> _Source text_
┌──

UNP must first name the Presidential candidate – Imthiaz

Imthiaz Bakeer Markar

Member of the UNP Working Committee, former Minister, Imthiaz Bakeer Markar says delaying the decision on the Presidential candidate, is unfavourable for the UNP.

Excerpts of the interview:


Though you have been fighting for Party reforms in the UNP, for a long time, at present it seems to have failed?

A: Internal democracy is an issue, in any Party in Sri Lanka. There is either family dominance or unidentified remote authority controlling, and the lower ranks have to accept those decisions. Comparatively, even though there are internal issues about Party democracy, I am happy about the UNP. The reason is, I joined the Party as a student activist.

Although, I am a Sri Lankan, according to the traditional view of the polity, I belong to a minority. However, I became the Chairman of the Party student front. I became the General Secretary of the Party’s youth front. I became an electoral organiser in J.R. Jayewardene’s time. We didn’t have personal problems. This is a policy issue.  I think this issue can be settled, compared to other political Parties there is greater democracy within the UNP.


Are you completely, 100 per cent, satisfied with Party democracy within your Party?

A: I admit that I cannot be. It is not 100 per cent and that is the problem. There are differences in terms of policies and opinions within the UNP too, the same as in other Parties.


What is your opinion if I say that in the UNP, although named United National Party, there has been no unity,  in the past two decades?

A: The real story is not the lack of unity. The UNP is a living democracy and that is clear.   Look at the alternative to us, the Rajapaksa force. Who decides the leader there? It is family centric. The other is the JVP, about which I am not going to speak. See how all the other Parties take decisions. Do the members engage in decisions? Is there active democracy? Let us speak frankly. UNP is the only Party that dispelled the view that only the traditional Govigama caste elites can lead the country. The Party brought Mr. R. Premadasa to the leadership, and showed anyone can aspire to be at the helm. This was created by decisions of the UNP. So, in Party democracy the UNP is ahead of the others.


How can we believe what you say about Party democracy when we can openly see power struggles within the UNP?

A: It is not so in the other Party, there the stance is agreeing with any orders by the king. There is a feudal mentality there. Our membership challenges the Party leadership. They pressure the leadership to hurry and agree to the people’s choice. This is very important.

What is the reason for the National Democratic Front alliance to fail at its inception?

A: The reason for the failure is the democracy within the Party.

Usually, the Party’s Working Committee decisions are final.

Internal issues must be resolved before the leadership is criticised.

But now the leadership is being criticised within the Party and also outside, is this acceptable?

A: There may be a couple of such persons. I don’t know about that.  However, there was severe criticism within the Working Committee. This is the first time that a majority of the Party Working Committee went against the stand of the leader with regard to the dialogue on Party democracy.

└──

> _Recorded information_
┌──

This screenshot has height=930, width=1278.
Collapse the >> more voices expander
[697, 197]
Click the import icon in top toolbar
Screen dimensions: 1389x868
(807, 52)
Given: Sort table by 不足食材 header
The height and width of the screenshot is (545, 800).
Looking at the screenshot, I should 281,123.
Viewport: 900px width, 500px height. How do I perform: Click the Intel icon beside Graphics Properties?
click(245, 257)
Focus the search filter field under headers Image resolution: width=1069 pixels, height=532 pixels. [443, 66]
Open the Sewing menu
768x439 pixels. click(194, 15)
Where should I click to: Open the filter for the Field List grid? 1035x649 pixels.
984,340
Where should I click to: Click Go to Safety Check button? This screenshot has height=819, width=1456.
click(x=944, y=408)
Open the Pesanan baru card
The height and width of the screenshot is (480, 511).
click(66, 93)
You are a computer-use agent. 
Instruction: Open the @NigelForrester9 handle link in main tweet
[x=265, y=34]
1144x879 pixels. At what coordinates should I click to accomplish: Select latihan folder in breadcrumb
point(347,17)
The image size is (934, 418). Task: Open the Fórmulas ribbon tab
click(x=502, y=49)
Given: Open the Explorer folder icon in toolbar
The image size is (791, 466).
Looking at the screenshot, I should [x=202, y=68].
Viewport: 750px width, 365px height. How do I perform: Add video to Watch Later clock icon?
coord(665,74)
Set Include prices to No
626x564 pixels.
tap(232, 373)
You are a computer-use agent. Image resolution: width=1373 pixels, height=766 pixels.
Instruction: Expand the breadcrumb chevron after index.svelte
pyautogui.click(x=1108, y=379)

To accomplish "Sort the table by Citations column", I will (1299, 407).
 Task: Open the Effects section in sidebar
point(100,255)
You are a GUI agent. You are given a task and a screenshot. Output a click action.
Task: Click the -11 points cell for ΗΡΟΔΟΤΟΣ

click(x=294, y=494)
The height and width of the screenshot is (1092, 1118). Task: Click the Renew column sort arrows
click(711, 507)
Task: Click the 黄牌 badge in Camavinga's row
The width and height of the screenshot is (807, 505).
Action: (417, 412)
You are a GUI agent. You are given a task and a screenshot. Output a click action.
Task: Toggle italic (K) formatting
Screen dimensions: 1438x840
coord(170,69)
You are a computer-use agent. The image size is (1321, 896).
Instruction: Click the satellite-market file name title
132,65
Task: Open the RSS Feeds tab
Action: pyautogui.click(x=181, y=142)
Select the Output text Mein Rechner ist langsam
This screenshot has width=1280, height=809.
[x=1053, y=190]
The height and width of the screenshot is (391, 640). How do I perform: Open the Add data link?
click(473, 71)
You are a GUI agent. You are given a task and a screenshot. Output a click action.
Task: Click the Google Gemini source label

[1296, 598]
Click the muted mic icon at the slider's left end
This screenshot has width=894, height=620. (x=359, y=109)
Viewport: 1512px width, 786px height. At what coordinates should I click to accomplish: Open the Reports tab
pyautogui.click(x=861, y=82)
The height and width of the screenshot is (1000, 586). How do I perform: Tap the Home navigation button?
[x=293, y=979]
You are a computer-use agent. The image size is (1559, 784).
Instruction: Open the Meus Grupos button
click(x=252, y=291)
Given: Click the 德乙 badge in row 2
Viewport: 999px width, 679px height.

└──

> _The tasks_
1. Reproduce the interview's text from "A: The real" to "within the UNP?".
2. According to the interview, whom did the UNP bring to its leadership to show that anyone can aspire to be at the helm?
3. Condense the interview paragraph beginning "Although, I am a Sri Lankan" into a short list that keeps its main facts.
Rely solely on the interview above.

> _Task-by-task outputs_
1.
A: The real story is not the lack of unity. The UNP is a living democracy and that is clear.   Look at the alternative to us, the Rajapaksa force. Who decides the leader there? It is family centric. The other is the JVP, about which I am not going to speak. See how all the other Parties take decisions. Do the members engage in decisions? Is there active democracy? Let us speak frankly. UNP is the only Party that dispelled the view that only the traditional Govigama caste elites can lead the country. The Party brought Mr. R. Premadasa to the leadership, and showed anyone can aspire to be at the helm. This was created by decisions of the UNP. So, in Party democracy the UNP is ahead of the others.


How can we believe what you say about Party democracy when we can openly see power struggles within the UNP?

2. R. Premadasa.

3.
- By the traditional view of the polity, the speaker belongs to a minority despite being Sri Lankan.
- The speaker became Chairman of the Party student front and General Secretary of the Party's youth front.
- The speaker became an electoral organiser in J.R. Jayewardene's time.
- There were no personal problems; the matter is a policy issue.
- The issue can be settled, as the UNP has greater democracy than other political parties.